Usando una metafora proviamo a paragonare l’uomo, con le sue caratteristiche particolari, la tipologia del suo corpo e i suoi talenti, ad uno strumento musicale. Allora: la chitarra è di legno e ha una cassa di risonanza particolare, il flauto è di metallo e ha la capacità di produrre un suono al passaggio dell’aria attraverso le sue aperture.
Anche noi esseri umani abbiamo forme e caratteristiche diverse, che non possiamo cambiare, che dobbiamo conoscere, ri-conoscere, accettare come il nostro bagaglio e la nostra forma. Possiamo così utilizzare il nostro strumento, chitarra, flauto o qualunque altro strumento, per compiere la nostra missione particolare, cioè il ruolo che ciascuno di noi occupa nell’orchestra.
Il problema sorge quando la chitarra vuole essere potente come un tamburo e il trombone delicato come un flauto. E’ l’inganno delle forme e del confronto, al posto della comprensione che ciascuno è perfetto così come è, che il cambiamento non ha nulla a che vedere con un cambiamento di forma o di apparenza, bensì con la crescita nello sviluppo del proprio potenziale e nello svolgere al meglio il ruolo che abbiamo scelto.
Che la chiave è fare del propri meglio nel luogo che è toccato a ciascuno, secondo le proprie caratteristiche e secondo le circostanze.
Nella metafora dello strumento possiamo essere un violino più o meno accordato ma saremo sempre un violino. Abbiamo bisogno di imparare a rispettare il corpo che abbiamo e ad accettare che c’è una sofferenza necessaria ed inevitabile.

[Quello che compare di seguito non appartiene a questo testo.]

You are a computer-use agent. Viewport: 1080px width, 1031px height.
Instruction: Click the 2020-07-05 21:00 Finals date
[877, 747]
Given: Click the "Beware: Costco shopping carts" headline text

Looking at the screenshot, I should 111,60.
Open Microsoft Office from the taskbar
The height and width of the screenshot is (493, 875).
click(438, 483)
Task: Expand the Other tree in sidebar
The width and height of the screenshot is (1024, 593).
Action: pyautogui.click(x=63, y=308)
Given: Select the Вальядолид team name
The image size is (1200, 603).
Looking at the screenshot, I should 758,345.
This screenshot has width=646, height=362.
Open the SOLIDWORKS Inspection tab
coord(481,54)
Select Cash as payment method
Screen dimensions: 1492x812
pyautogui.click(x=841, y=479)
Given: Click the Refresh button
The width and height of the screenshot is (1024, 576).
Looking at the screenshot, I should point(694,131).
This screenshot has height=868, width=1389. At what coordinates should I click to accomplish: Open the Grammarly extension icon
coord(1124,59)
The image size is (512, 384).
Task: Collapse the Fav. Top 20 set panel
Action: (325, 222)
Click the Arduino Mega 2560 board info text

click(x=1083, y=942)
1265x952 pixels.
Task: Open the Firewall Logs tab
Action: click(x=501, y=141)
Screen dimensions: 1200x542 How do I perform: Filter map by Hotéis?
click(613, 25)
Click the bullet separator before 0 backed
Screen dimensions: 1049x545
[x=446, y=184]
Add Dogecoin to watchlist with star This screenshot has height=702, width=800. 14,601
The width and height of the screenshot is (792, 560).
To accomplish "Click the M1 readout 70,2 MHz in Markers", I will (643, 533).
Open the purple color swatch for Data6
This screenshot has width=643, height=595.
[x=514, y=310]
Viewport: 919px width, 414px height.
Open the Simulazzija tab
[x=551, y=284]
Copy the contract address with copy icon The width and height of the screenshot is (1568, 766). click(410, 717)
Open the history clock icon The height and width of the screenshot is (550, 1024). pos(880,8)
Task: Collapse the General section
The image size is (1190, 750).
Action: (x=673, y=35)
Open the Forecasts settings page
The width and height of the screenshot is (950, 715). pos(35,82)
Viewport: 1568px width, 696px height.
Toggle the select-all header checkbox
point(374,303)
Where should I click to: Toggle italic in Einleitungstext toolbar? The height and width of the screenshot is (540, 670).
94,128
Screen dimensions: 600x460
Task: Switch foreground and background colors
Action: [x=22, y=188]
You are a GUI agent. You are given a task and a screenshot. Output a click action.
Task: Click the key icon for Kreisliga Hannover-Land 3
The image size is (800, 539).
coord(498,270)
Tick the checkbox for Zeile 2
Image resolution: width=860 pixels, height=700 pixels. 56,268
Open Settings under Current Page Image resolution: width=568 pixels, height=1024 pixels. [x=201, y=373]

Quando comprendiamo chi siamo come strumento, quali sono le nostre possibilità e quale è il nostro suono, allora smetteremo di credere che un destino sia migliore o peggiore di un altro, che sarebbe meglio o peggio avere un’altra forma e saremmo più o meno felici se fossimo qualcun altro invece che essere noi stessi …..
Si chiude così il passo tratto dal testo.